Chatbot Baru yang Berinteraksi Seperti Manusia - Male Indonesia
Chatbot Baru yang Berinteraksi Seperti Manusia
MALE ID | Digital Life

Perusahaan startup asal Negeri Prancis baru saja membuat chatbot yang dinamakan ‘Jam’. Yang membedakannya dari chatbot lain, Jam dapat berbincang layaknya manusia melalui pesan teks. Bahkan, alat ini juga dapat melaporkan berita dengan gaya informal ini kepada para pembacanya.


Photo: Pexels

Jam bisa diajak chat lewat Facebook Messenger. Ketika pengguna memulai chatting, chatbot ini bakal membalas dengan nada bicara yang santai seperti seorang teman. Ia juga akan mengirimkan emoticon, gif kekinian, dan tautan ke konten yang tengah viral.

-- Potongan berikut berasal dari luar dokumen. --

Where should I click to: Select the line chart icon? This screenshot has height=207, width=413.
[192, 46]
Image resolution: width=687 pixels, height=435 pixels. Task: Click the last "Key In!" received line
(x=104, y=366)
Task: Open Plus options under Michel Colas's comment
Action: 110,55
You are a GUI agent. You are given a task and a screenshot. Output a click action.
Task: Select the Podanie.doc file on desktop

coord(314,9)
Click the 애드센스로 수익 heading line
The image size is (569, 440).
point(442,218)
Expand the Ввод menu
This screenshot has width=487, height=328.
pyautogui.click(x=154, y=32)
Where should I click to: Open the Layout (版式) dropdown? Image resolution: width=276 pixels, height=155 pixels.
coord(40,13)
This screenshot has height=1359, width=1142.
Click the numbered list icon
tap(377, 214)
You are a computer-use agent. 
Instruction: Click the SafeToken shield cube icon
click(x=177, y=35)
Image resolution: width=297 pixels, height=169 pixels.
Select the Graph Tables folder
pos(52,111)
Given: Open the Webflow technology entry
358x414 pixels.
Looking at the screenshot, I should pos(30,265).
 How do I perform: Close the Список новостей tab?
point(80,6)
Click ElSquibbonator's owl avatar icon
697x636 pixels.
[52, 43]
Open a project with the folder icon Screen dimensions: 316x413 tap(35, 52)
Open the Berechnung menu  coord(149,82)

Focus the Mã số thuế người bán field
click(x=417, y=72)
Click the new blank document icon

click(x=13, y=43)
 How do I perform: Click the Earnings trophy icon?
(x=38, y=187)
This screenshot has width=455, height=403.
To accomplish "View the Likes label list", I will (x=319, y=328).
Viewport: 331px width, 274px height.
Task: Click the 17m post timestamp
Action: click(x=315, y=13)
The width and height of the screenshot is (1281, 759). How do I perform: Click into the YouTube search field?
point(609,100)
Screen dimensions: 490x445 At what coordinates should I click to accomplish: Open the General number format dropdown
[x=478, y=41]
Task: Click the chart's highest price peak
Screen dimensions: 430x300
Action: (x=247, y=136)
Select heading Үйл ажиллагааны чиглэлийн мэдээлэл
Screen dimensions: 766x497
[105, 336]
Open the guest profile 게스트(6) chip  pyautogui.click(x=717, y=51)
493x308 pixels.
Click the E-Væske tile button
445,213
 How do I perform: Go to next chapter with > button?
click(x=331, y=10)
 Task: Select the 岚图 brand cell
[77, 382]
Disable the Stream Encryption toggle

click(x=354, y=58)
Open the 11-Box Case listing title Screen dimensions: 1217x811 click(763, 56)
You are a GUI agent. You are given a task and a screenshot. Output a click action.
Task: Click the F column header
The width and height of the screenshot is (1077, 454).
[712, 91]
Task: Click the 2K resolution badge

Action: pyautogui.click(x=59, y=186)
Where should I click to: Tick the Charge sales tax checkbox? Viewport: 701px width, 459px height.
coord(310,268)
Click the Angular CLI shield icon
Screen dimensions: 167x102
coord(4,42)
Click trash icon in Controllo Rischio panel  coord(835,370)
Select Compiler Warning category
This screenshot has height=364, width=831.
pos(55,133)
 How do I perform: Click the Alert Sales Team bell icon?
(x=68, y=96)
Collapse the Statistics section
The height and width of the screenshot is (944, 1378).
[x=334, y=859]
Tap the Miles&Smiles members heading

Sederhananya, Jam berfungsi untuk membahas berita maupun cerita dengan berbagai topik seperti band favorit pengguna. Setelah pengguna menentukan subjek, Jam akan menawarkan serangkaian informasi seperti jika pengguna hendak mendiskusikan film, chatbot segera menautkannya ke cuplikan video terkait film tersebut.

Alih-alih menunggu pengguna mengajukan pertanyaan, Jam justru memimpin dengan menanyakan terlebih dulu kepada pengguna. Dari jawaban pengguna itulah, lantas Jam akan memberikan topik yang merespon ketertarikan lawan bicaranya.

“Mengingat kemungkinan teknologi bot ini harus memimpin percakapan bukan sebaliknya. Jika tidak, maka akan sangat cepat dibatasi,” ujar Co-Founder Jam, Marjolaine Grondin, sebagaimana dilansir dari AFP.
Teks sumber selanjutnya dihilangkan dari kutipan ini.